Subject: Question from John Murphy

 

Dear John;

No, I can't think of a remark of this sort in Australia. But (to answer a question you didn't ask!) it is interesting that there seems often to be an "unspoken" reluctance on the part of judges to over-rule even decisions which are fairly clearly wrong when they have been handed down by "iconic" judges of the past. (I now see Vaughan's note about Horton v Sadler which is the sort of thing I mean.) Two examples I can think of in Australia:

(1) The NSW Court of Appeal has tied itself in knots for a number of years over the proper test for the tort of malicious prosecution, because of a very significant judgement of Sir Frederick Jordan, former Chief Justice of NSW, which on reflection seems clearly to have been wrong because it just ignored a High Court decision on the same point.

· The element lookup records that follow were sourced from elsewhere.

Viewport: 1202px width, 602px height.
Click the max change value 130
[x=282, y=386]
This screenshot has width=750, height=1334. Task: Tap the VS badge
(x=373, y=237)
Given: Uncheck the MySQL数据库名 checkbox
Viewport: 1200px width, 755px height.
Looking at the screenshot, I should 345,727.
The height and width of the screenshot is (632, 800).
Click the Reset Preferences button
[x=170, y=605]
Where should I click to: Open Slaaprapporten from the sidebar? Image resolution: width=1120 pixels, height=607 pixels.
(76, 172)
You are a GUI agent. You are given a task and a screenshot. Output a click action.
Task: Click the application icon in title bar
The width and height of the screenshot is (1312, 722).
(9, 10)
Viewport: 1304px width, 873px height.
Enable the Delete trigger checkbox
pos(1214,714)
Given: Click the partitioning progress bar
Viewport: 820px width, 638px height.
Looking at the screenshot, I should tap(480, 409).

The conflict of authority is well summarised in the judgement in A v NSW [2005] NSWCA 292. That decision has been granted special leave by the High Court. (Sir Frederick Jordan is highly respected and one of those judges most people think should clearly have been appointed to the High Court.)

(2) In the High Court itself the history of the law of vicarious liability over the last few years could almost be described as the ongoing attempt of the court to define the law while not actually over-ruling the judgement of Dixon J in CML Assurance Society Ltd v Producers & Citizens Co-operative Assurance Co of Australasia Ltd (1931) 46 CLR 41 (which found vicarious liability for the acts of an agent who was not an employee) - see the dissenting judgement of McHugh J in Scott v Davis [2000] HCA 52 and Hollis v Vabu [2001] HCA 44 and the dissenting judgement of Kirby J in Sweeney v Boylan Nominees [2006] HCA 19.

And now that Australia is out of the World Cup (we wuz robbed!) I'll be cheering for England tonight!

 

Regards
Neil Foster

Neil Foster
Lecturer & LLB Program Convenor
School of Law
Faculty of Business & Law
University of Newcastle
Callaghan NSW 2308
AUSTRALIA
ph 02 4921 7430
fax 02 4921 6931

>>> John R Murphy 29/06/06 10:18:29 >>>

Dear all,

I got the following question put to me by a colleague:

"Can you think of any cases in which a judge has said something to the effect that: "The court would have liked to have overruled this precedent some years ago but felt unable to do so while the judge responsible for the precedent was still alive"? Obviously there can't have been anything so brutally worded, and in English law I suppose it could only happen after 1966, but basically I'm looking for examples of where judges have clearly been unwilling to disturb a precedent until the precedent-setting judge was no longer around".

I couldn't think of any case off the top of my head. Is there anyone out there who knows of any such statement?